CCJA, 2e ch., 27 avr. 2023, no 101/2023
Cet arrêt s’inscrit dans la perspective générale de la jurisprudence de la CCJA selon laquelle elle est incompétente pour connaître des affaires qui ne soulèvent aucune question relative à l’interprétation ou à l’application d’un acte uniforme, d’un règlement prévu au Traité OHADA ou du Traité lui-même (v. not. LEDAF févr. 2018, n° 111b5, p. 4, note Akono Adam R. ; LEDAF mars 2019, n° 11Z4, p. 2, note Akono Adam R. ; LEDAF mai 2019, n° 112c8, p. 2, note Akono Adam R. ; LEDAF mars 2020, n° 112x8, p. 4, note Akono Adam R. ; LEDAF novembre 2021, n° 200j6, p. 3, note Akono Adam R.).

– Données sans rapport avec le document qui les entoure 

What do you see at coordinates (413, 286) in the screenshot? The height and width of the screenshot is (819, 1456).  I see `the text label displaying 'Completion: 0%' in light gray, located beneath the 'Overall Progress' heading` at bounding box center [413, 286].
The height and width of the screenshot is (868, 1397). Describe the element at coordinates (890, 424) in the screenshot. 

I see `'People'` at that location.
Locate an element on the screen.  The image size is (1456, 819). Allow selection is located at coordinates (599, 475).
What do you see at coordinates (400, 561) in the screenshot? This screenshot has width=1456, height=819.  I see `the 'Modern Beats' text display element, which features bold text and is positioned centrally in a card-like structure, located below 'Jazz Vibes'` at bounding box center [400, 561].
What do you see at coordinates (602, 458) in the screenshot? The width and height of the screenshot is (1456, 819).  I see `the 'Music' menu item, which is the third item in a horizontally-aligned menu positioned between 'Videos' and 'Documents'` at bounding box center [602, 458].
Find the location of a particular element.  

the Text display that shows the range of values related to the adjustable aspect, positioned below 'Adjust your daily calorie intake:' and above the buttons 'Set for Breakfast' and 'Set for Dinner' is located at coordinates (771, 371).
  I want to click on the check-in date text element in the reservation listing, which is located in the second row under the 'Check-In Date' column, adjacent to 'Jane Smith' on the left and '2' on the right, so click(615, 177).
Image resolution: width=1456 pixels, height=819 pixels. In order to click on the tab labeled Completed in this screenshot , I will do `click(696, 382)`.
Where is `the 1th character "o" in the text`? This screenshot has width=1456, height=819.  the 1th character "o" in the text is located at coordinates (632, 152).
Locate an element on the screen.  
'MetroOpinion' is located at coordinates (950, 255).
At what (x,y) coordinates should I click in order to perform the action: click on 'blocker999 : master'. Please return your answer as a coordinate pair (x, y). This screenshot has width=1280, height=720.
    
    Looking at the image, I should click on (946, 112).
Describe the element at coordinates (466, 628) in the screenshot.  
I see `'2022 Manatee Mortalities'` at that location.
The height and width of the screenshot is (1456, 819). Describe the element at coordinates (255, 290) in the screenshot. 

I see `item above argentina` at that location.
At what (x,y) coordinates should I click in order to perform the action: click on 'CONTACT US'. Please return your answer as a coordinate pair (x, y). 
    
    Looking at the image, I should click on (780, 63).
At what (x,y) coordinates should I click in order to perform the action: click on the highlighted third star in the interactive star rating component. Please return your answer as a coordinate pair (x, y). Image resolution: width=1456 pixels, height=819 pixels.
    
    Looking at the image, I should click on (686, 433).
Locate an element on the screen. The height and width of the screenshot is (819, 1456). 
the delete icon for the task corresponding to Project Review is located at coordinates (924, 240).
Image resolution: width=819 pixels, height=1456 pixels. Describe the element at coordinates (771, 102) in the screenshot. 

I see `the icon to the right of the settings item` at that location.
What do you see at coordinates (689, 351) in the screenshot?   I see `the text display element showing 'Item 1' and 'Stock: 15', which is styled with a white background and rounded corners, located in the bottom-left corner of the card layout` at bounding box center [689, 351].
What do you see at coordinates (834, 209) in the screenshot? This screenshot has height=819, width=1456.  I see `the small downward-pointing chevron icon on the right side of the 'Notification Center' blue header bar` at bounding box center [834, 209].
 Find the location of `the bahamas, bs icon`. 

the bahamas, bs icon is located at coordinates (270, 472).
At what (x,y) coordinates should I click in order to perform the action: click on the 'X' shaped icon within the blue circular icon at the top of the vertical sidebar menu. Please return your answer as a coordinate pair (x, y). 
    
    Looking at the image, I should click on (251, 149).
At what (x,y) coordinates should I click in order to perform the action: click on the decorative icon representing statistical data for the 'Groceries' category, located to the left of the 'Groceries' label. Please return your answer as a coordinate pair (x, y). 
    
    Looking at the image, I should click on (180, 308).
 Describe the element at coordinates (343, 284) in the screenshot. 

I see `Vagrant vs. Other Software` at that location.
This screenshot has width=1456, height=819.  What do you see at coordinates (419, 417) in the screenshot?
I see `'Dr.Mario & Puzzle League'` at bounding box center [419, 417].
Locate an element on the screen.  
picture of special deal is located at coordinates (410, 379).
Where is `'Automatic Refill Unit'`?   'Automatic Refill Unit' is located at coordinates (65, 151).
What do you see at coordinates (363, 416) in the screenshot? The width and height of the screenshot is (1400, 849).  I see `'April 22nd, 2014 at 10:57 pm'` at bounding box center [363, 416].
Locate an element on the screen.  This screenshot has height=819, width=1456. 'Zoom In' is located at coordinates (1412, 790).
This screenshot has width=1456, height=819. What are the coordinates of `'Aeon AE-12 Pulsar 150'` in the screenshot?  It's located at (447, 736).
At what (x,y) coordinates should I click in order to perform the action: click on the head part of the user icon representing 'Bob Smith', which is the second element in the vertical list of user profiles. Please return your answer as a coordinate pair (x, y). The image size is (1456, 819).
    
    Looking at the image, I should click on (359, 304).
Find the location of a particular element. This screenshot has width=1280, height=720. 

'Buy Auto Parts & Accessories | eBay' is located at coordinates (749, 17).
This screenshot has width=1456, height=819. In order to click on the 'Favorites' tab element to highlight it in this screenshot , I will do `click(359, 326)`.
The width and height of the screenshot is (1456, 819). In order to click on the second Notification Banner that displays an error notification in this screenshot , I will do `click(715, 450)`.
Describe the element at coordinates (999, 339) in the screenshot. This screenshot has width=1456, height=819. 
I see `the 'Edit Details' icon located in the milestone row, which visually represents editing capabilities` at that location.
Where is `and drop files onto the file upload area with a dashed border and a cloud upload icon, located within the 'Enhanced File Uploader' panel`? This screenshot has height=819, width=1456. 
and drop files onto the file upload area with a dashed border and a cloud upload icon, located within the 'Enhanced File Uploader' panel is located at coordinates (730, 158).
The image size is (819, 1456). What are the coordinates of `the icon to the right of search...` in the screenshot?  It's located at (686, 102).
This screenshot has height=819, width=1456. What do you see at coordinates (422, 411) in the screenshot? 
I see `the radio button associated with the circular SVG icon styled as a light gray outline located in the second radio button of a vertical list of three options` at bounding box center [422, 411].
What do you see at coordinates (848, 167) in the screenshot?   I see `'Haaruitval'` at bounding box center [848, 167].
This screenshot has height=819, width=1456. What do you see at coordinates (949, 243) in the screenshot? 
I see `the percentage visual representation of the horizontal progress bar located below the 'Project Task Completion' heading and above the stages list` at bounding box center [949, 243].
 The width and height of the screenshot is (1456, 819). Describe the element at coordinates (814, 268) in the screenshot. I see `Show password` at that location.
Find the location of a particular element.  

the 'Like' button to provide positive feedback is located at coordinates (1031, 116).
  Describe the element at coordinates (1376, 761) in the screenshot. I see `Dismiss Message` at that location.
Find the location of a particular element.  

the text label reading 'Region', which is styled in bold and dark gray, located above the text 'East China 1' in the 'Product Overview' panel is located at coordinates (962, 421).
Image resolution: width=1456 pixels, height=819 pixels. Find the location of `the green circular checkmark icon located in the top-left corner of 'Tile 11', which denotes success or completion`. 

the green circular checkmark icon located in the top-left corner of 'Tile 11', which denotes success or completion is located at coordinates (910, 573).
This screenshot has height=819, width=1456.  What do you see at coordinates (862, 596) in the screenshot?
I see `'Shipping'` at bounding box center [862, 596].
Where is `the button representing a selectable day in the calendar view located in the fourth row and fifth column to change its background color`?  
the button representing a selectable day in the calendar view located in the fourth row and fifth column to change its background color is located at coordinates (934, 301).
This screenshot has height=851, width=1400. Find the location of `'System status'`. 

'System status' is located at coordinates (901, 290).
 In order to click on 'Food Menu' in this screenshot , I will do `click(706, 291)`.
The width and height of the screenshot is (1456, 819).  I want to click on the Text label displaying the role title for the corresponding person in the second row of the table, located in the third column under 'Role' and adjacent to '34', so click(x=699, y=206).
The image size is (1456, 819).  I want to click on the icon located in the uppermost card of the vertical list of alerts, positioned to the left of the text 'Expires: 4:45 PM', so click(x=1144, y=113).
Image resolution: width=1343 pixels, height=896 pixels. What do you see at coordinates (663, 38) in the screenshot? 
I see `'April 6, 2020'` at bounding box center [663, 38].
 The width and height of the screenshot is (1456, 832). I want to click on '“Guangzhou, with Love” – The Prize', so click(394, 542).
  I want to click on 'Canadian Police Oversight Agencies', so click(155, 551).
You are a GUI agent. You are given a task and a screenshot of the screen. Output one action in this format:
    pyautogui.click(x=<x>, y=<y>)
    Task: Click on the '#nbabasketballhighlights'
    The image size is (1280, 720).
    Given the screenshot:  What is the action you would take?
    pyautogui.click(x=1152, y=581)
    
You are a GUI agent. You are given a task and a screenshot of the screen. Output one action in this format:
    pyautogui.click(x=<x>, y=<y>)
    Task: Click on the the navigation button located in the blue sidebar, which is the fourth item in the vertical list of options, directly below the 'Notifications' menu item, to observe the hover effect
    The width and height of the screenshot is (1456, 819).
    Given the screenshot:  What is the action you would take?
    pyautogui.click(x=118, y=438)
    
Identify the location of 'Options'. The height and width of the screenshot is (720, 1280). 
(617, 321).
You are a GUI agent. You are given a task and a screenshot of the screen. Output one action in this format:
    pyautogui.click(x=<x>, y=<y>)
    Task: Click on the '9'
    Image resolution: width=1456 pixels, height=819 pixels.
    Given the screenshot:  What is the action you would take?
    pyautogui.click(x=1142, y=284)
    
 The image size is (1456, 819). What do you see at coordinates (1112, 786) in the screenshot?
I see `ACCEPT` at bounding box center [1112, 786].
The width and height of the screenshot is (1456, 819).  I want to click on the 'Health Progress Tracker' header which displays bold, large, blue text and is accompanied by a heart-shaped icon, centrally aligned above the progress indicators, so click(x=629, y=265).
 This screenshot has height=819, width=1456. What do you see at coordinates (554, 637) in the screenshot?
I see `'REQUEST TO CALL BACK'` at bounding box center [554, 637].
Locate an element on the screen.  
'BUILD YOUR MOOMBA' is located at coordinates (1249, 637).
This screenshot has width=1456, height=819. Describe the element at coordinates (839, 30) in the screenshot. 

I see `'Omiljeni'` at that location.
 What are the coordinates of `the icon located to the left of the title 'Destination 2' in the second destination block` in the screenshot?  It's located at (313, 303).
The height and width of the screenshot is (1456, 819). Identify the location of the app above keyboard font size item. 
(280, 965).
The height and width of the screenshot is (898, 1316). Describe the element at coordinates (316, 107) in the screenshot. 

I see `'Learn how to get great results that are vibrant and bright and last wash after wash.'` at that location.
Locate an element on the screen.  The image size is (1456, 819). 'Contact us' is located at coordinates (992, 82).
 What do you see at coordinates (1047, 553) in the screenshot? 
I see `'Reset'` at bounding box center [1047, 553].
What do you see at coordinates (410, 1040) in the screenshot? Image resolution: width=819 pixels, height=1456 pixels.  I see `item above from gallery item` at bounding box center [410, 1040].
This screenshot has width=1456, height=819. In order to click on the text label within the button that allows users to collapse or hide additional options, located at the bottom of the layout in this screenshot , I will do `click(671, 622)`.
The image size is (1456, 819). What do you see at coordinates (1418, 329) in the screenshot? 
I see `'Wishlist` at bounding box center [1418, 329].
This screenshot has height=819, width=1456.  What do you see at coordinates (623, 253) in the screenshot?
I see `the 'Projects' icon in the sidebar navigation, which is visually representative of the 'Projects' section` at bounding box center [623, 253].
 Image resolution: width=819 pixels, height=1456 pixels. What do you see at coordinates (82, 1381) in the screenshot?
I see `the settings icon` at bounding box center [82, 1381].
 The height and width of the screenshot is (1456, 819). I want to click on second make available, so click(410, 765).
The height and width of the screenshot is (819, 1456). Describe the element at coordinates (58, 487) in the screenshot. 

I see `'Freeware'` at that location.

Dans cette affaire, un groupe de sociétés d’assurance avait consenti une cession d’actions d’une filiale au profit d’un autre groupe. Cette cession avait conduit à la désignation de nouveaux administrateurs au sein du conseil d’administration de la filiale laquelle avait donné lieu à des litiges entre différents groupes.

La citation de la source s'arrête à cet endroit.